Department of Energy – performs analyses of foreign nuclear weapons, nuclear non-proliferation, and energy security-related intelligence issues in support of US national security policies, programs, and objectives.

Department of Homeland Security (DHS) - prevents terrorist attacks within the United States, reduces America's vulnerability to terrorism, and minimizes the damage and recovers from attacks that do occur.

Department of State – deals with information affecting US foreign policy.

Department of Treasury – collects and processes information that may affect US fiscal and monetary policy.

Federal Bureau of Investigation – deals with counterespionage and data about international criminal cases.

National Geospatial-Intelligence Agency (NGA) – provides timely, relevant, and accurate geospatial intelligence in support of national security.

National Reconnaissance Office (NRO) - coordinates collection and analysis of information from airplane and satellite reconnaissance by the military services and the CIA.

National Security Agency (NSA) - collects and processes foreign signals intelligence information for our Nation's leaders and warfighters, and protects critical US information security systems from compromise.

All the responsibilities of the CIA, DIA, NSA, NRO, and NGA are concerned with intelligence. Therefore each of these organizations in its entirety is considered to be a member of the Intelligence Community.

The other organizations are concerned primarily with missions and business other than intelligence, but do have intelligence responsibilities. In these cases, only the part of the organization with the intelligence responsibility is considered to be a part of the Community. In the case of the US Navy, for instance, only their Office of Naval Intelligence is an IC member. The rest of the Navy supports the DoD in missions other than intelligence.
posted by ChasFile at 1:42 PM on July 21, 2004

I've been waiting for a place to discuss this.

By statue, the Director of Central Intelligence, commonly perceived as the head of the CIA is in charge of all intelligence gathering agencies of the US Government.
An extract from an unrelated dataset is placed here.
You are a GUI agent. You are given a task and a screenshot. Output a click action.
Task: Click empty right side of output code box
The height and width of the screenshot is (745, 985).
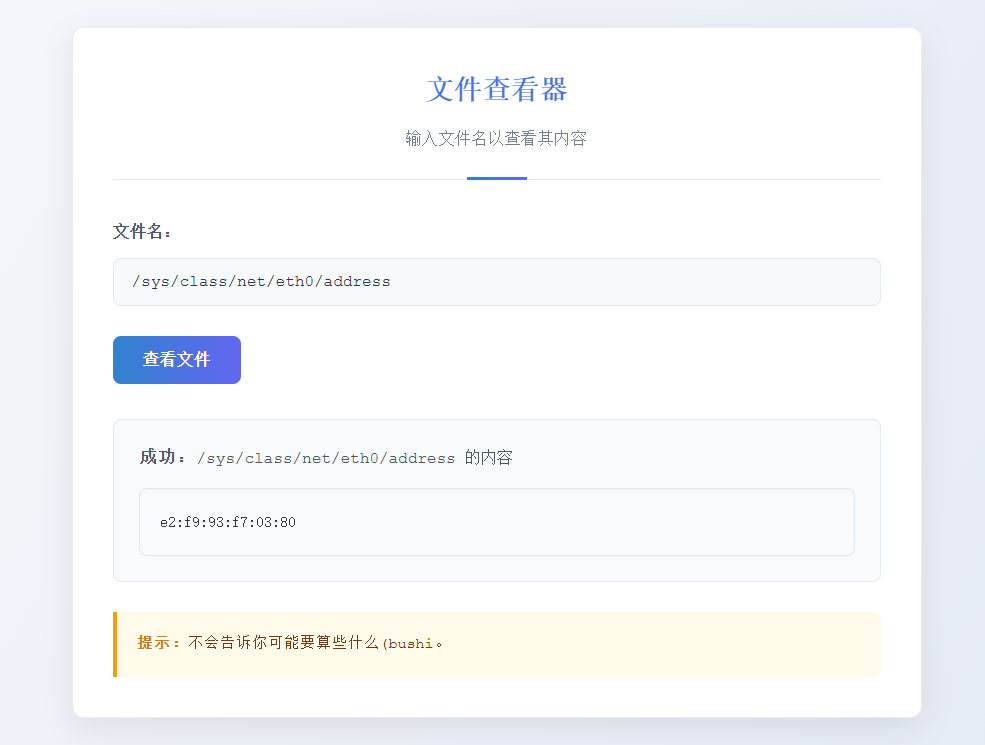[x=650, y=522]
So, what we're *really* talking about here is promoting the DCI to cabinet level. But no one's saying it that way. I wonder why.

I don't see that we gain anything: DCI has to be confirmed by the Senate, *anyway*.

Those 15 agencies, BTW: listed here.
posted by baylink at 4:05 PM on July 21, 2004

I know that "by statue" was just a typo, but can't you just picture a huge installation with George Tenet standing in the middle of a circle of prostrated intelligence directors?
posted by smackfu at 5:20 PM on July 21, 2004

Hooded and naked?
posted by namespan at 6:32 PM on July 21, 2004

Somebody "in charge of all intelligence gathering agencies of the US Government" would still only oversee only those agencies that have intelligence as their main mission, leaving Treasury, State, DHS, etc., dangling, as far as that org chart goes.
posted by NortonDC at 6:51 PM on July 21, 2004

So, what we're *really* talking about here is promoting the DCI to cabinet level. But no one's saying it that way. I wonder why.

Actually, the debate was a few weeks ago, and it was whether the DCI should be so promoted -- or whether he had better remain in charge of the CIA itself, and not be distracted by political duties. The consensus recommendation from the commission is therefore the creation of a separate, superior Intelligence Czar.
posted by dhartung at 1:18 AM on July 22, 2004

You know, this all seems to be part of the internal battle that's been going on between the Pentagon and the CIA. By effectively demoting the DCI, the Pentagon gets to have their own guy as Intelligence Czar.